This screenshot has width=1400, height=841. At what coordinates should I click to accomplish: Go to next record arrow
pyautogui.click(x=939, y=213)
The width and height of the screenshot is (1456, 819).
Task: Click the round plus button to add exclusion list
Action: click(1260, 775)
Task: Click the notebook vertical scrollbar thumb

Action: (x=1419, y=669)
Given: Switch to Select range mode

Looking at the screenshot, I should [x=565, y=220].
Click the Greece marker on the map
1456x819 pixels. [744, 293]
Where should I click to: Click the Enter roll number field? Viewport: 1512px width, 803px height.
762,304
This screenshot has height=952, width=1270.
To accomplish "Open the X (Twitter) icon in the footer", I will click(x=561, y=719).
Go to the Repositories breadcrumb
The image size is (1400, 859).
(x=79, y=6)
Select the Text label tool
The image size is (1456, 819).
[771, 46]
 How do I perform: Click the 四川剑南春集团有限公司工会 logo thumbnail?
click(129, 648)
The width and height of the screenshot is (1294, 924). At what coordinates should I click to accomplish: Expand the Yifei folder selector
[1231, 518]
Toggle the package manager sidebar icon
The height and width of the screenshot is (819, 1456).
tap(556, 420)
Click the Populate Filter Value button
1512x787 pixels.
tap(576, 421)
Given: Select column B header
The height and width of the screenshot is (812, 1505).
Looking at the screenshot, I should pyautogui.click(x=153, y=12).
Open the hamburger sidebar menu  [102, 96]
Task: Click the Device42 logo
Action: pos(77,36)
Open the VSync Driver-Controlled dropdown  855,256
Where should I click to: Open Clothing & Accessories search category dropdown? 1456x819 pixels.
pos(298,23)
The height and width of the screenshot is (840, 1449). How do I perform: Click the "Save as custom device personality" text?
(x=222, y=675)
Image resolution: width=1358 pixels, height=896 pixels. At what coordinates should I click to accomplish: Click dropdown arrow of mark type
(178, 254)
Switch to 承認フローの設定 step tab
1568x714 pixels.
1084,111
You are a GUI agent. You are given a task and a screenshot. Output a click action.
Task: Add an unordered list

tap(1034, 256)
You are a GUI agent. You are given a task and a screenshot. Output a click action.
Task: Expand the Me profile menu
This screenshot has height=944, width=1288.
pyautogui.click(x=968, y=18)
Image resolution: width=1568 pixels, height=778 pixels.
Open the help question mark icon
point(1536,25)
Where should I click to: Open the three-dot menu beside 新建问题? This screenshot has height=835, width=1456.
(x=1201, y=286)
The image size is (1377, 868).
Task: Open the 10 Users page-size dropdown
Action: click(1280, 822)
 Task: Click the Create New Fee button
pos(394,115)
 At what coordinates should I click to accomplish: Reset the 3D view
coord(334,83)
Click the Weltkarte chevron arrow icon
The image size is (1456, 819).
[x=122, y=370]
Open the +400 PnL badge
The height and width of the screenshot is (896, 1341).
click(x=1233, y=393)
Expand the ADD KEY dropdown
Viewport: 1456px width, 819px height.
++++
*PROBLEM TO WORK ON*:
Copy out each record word for word.

*SOLUTION TO THE PROBLEM*:
This screenshot has width=1400, height=841. At what coordinates should I click to accomplish: Go to next record arrow
pyautogui.click(x=939, y=213)
The width and height of the screenshot is (1456, 819).
Task: Click the round plus button to add exclusion list
Action: click(1260, 775)
Task: Click the notebook vertical scrollbar thumb

Action: (x=1419, y=669)
Given: Switch to Select range mode

Looking at the screenshot, I should [x=565, y=220].
Click the Greece marker on the map
1456x819 pixels. [744, 293]
Where should I click to: Click the Enter roll number field? Viewport: 1512px width, 803px height.
762,304
This screenshot has height=952, width=1270.
To accomplish "Open the X (Twitter) icon in the footer", I will click(x=561, y=719).
Go to the Repositories breadcrumb
The image size is (1400, 859).
(x=79, y=6)
Select the Text label tool
The image size is (1456, 819).
[771, 46]
 How do I perform: Click the 四川剑南春集团有限公司工会 logo thumbnail?
click(129, 648)
The width and height of the screenshot is (1294, 924). At what coordinates should I click to accomplish: Expand the Yifei folder selector
[1231, 518]
Toggle the package manager sidebar icon
The height and width of the screenshot is (819, 1456).
tap(556, 420)
Click the Populate Filter Value button
1512x787 pixels.
tap(576, 421)
Given: Select column B header
The height and width of the screenshot is (812, 1505).
Looking at the screenshot, I should pyautogui.click(x=153, y=12).
Open the hamburger sidebar menu  [102, 96]
Task: Click the Device42 logo
Action: pos(77,36)
Open the VSync Driver-Controlled dropdown  855,256
Where should I click to: Open Clothing & Accessories search category dropdown? 1456x819 pixels.
pos(298,23)
The height and width of the screenshot is (840, 1449). How do I perform: Click the "Save as custom device personality" text?
(x=222, y=675)
Image resolution: width=1358 pixels, height=896 pixels. At what coordinates should I click to accomplish: Click dropdown arrow of mark type
(178, 254)
Switch to 承認フローの設定 step tab
1568x714 pixels.
1084,111
You are a GUI agent. You are given a task and a screenshot. Output a click action.
Task: Add an unordered list

tap(1034, 256)
You are a GUI agent. You are given a task and a screenshot. Output a click action.
Task: Expand the Me profile menu
This screenshot has height=944, width=1288.
pyautogui.click(x=968, y=18)
Image resolution: width=1568 pixels, height=778 pixels.
Open the help question mark icon
point(1536,25)
Where should I click to: Open the three-dot menu beside 新建问题? This screenshot has height=835, width=1456.
(x=1201, y=286)
The image size is (1377, 868).
Task: Open the 10 Users page-size dropdown
Action: click(1280, 822)
 Task: Click the Create New Fee button
pos(394,115)
 At what coordinates should I click to accomplish: Reset the 3D view
coord(334,83)
Click the Weltkarte chevron arrow icon
The image size is (1456, 819).
[x=122, y=370]
Open the +400 PnL badge
The height and width of the screenshot is (896, 1341).
click(x=1233, y=393)
Expand the ADD KEY dropdown
Viewport: 1456px width, 819px height.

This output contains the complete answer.